Взяв этот сравнительно небольшой камень двумя руками, не обхватив его всей пятернёй, а осторожненько, двумя пальчиками, Аринка шла, пошатываясь, и глядела куда-то вбок, подставляя на обозрение мамки левую сторону лица. Елизавета Петровна с недоумением воззрилась на дочь.
— Эк ведь каким кандибобером тебя несёт, ты что — пьяная или кадриль танцуешь? Клади вот сюда, под этот угол, я приподниму ящик. — И в ту минуту, когда Аринка нагнулась, чтобы подпихнуть камень под ящик, земля вдруг качнулась у неё под ногами и она мягко куда-то поплыла, ткнувшись мамке в живот, в мокрый прохладный передник.
— Симон! Симон! — истошным криком, не узнавая свой голос, вся дрожа, в испуге и растерянности закричала Елизавета Петровна. — Иди скорей, да где вы все запропастились? Чтоб вас разорвало! Скорей, скорей!
Симон тут же подскочил к ней и подхватил Аринку на руки. «Господи, и до чего ж лёгкая, совсем невесомая, как птичка», — думал он, неся Аринку в дом.

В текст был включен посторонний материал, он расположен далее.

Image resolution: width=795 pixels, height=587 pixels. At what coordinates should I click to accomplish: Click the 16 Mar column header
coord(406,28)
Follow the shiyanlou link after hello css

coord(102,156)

Когда Аринка пришла в себя, она почувствовала, что лежит не на полу, а на топчане и на очень мягкой и удобной перинке. Все суетились возле неё с испуганными лицами. Варя прикладывала к её лицу и голове что-то прохладное и освежительное, пахло кислым молоком. «Наверно, простокваша», — подумала она, и ей захотелось пить именно простоквашу.
Елизавета Петровна, услышав Аринкин голос, тут же склонилась над нею, сердце её сжалось болью и состраданием.
— Ласточка моя, ненаглядная моя, что случилось? Кто тебя? — Голос её прерывался, прижимая передник к глазам, она заплакала.
— Ну что ты завыла, точно по покойнику. Что случилось? Ну упала. Ну расшиблась, с кем не бывает, эка беда, — урезонил Симон. — Признайся, дочка, наверное, с дерева скатилась, а? — Придавая своему голосу весёлый и беспечный тон, Симон присел перед ней на корточки.